Yo | llamaría | Ik zou bellen | Yo llamaría a mi madre por teléfono. |
Tú | Llamarías | Je zou bellen | Tú llamarías al niño para cenar. |
Usted / él / ella | llamaría | Jij / hij / zij zou bellen | Ella llamaría a su abuela todas las semanas. |
Nosotros | Llamaríamos | We zouden bellen | Nosotros llamaríamos a la puerta. |
Vosotros | Llamaríais | Je zou bellen | Vosotros llamaríais profe a la profesora. |
Ustedes / ellos / ellas | Llamarían | Jij / zij zouden bellen | Ellos llamarían a los bomberos por el incendio. |
Llamar Present Progressive / Gerund Form
Normaal -ar werkwoorden, je vormt de onvoltooid deelwoord of gerund met het einde -ando. Deze werkwoordsvorm wordt voor verschillende doeleinden gebruikt, zoals het vormen van de progressieve tijden, zoals het heden progressief.
Present Progressive van Llamar
está llamando shij belt
Ella está llamando al niño para cenar.
Llamar voltooid deelwoord
Het voltooid deelwoord voor -ar werkwoorden wordt gevormd met het einde -ado. Het voltooid deelwoord wordt gebruikt met een hulpwerkwoord te vormen samengestelde tijden, zoals de voltooid tegenwoordige tijd.

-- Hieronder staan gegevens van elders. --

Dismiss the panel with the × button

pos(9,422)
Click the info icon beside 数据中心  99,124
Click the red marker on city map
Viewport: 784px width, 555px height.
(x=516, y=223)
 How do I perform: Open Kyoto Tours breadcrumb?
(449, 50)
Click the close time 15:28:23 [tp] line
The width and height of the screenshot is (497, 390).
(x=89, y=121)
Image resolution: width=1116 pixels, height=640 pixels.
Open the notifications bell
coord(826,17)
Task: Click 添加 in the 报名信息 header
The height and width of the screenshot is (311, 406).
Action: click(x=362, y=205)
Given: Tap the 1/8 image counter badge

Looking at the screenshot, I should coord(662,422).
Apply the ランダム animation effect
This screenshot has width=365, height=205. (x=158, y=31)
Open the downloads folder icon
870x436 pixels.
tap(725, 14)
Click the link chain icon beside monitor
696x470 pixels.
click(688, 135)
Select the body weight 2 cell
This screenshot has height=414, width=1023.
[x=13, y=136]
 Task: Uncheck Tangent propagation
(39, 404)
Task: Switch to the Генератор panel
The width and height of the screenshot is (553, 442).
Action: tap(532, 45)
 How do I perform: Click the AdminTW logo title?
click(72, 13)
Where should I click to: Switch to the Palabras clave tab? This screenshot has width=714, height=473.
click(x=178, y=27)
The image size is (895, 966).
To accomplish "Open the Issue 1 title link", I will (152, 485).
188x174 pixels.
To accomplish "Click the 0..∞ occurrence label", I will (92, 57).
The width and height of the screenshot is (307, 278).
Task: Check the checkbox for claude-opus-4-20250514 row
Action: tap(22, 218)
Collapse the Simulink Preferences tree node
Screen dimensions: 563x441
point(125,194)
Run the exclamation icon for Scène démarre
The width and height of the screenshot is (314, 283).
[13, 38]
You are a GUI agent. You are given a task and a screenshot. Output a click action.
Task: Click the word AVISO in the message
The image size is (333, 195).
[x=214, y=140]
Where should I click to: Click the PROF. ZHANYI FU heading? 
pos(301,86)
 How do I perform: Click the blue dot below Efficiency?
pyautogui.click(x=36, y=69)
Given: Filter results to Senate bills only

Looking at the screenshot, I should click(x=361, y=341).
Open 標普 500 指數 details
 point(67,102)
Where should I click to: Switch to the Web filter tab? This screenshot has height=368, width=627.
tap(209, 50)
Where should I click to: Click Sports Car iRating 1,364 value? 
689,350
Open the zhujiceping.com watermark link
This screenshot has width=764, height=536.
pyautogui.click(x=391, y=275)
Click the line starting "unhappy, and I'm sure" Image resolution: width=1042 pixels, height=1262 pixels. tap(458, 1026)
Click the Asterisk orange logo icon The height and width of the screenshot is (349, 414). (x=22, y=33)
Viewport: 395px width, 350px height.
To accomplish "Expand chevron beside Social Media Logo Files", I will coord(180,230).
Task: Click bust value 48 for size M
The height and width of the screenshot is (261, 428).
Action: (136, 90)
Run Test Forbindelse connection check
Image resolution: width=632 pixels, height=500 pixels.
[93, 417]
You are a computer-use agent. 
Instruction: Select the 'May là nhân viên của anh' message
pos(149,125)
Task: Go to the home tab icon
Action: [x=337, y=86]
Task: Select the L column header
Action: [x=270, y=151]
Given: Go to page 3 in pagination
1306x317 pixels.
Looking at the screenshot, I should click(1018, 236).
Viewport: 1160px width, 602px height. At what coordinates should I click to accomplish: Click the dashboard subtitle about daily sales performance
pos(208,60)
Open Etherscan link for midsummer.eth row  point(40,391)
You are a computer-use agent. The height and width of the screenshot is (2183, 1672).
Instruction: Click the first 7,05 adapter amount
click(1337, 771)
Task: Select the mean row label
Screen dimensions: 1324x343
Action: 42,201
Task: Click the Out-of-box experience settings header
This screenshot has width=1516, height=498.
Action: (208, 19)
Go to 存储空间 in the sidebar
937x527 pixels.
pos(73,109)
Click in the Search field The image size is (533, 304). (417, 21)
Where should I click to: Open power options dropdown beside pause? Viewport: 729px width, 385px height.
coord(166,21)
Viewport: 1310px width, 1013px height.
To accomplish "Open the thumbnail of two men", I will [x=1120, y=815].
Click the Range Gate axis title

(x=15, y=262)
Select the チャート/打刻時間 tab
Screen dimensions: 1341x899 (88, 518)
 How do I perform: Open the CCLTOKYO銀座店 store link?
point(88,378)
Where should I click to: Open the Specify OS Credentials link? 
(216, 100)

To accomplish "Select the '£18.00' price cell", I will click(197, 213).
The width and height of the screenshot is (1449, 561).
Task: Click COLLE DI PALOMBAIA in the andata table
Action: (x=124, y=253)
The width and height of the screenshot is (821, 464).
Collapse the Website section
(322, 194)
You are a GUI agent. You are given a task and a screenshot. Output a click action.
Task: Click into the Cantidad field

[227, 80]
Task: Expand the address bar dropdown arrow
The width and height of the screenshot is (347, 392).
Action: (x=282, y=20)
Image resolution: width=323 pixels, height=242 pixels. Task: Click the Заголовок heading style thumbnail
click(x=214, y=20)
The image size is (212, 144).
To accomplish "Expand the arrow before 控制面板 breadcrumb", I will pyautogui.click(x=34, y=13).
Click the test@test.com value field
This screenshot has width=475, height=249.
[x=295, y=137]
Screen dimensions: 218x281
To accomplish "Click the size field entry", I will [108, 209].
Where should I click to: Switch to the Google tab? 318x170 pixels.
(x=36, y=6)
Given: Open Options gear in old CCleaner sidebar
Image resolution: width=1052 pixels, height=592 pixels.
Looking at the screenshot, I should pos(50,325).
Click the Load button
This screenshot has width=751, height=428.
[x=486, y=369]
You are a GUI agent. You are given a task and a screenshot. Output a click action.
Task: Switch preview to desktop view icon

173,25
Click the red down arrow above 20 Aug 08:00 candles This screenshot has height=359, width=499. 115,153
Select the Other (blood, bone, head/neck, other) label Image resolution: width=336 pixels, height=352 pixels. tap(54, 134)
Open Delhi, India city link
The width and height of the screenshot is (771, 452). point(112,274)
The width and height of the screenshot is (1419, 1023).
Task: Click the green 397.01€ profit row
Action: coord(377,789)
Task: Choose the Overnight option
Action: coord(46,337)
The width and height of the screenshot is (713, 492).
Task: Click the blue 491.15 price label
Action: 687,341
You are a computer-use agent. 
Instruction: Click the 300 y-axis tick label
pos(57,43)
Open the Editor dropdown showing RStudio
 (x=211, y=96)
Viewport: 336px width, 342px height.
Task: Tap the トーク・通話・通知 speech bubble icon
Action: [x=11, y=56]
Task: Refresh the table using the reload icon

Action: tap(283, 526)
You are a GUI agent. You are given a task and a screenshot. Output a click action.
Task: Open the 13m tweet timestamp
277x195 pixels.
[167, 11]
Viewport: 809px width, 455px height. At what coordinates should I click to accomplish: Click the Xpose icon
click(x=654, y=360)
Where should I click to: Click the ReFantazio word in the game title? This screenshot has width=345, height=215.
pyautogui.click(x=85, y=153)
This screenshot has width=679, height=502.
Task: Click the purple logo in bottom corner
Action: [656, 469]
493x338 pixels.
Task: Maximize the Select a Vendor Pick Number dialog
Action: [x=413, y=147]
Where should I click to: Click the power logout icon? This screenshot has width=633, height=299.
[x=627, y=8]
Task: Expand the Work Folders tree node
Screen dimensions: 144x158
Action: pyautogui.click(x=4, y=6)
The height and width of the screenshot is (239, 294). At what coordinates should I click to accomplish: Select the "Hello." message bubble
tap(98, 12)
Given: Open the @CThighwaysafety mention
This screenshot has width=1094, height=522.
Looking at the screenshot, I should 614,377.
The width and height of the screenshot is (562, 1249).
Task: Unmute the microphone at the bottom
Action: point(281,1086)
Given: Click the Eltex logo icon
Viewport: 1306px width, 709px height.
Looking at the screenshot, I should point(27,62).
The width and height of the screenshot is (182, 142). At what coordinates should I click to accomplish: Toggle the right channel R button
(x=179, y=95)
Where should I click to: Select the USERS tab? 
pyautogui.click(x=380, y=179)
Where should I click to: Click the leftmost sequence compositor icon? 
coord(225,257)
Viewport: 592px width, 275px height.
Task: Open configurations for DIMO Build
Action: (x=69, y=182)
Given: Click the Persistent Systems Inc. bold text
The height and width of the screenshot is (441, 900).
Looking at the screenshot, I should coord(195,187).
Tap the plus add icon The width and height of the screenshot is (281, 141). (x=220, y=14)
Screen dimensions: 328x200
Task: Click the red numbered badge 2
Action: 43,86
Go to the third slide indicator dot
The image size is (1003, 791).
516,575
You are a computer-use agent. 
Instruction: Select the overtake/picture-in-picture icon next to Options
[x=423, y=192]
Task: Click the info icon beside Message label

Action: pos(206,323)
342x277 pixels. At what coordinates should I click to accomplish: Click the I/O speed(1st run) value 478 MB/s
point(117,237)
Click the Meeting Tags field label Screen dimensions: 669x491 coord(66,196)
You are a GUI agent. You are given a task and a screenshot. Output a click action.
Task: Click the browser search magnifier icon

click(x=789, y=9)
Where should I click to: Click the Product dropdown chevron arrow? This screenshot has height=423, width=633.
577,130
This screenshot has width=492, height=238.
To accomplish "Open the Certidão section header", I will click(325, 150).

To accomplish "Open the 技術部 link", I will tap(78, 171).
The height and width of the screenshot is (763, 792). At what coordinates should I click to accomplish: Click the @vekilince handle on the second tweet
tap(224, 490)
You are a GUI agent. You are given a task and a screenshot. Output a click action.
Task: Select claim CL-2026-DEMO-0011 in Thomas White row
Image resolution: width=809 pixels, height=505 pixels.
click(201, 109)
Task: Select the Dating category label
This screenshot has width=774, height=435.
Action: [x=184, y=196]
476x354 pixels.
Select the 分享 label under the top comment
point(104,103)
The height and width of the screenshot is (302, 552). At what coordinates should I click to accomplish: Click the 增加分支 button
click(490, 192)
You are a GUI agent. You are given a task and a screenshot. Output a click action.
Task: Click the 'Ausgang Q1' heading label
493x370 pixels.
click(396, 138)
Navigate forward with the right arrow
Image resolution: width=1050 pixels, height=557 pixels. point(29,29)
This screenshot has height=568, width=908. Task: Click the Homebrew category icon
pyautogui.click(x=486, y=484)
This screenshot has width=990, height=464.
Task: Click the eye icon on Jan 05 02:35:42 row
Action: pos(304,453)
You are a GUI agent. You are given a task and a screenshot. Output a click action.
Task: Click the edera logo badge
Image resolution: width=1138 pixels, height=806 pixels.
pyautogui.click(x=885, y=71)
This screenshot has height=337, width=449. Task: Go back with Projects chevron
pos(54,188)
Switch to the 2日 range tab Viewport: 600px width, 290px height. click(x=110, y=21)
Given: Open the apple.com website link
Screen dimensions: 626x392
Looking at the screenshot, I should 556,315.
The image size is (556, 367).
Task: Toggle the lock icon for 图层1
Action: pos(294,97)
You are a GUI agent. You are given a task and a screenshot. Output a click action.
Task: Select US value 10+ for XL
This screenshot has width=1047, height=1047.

Present Perfect van Llamar
ha llamado shij heeft gebeld
Ella ha llamado a su abuela.
Llamar Present Subjunctief
De conjunctief humeur wordt gebruikt om te praten over emoties, twijfels, verlangens, mogelijkheden en andere subjectieve situaties. Het wordt gebruikt in zinnen met twee bijzinnen: de hoofdzin bevat een werkwoord in de indicatieve stemming en de bijzin bevat een werkwoord in de conjunctiefstemming.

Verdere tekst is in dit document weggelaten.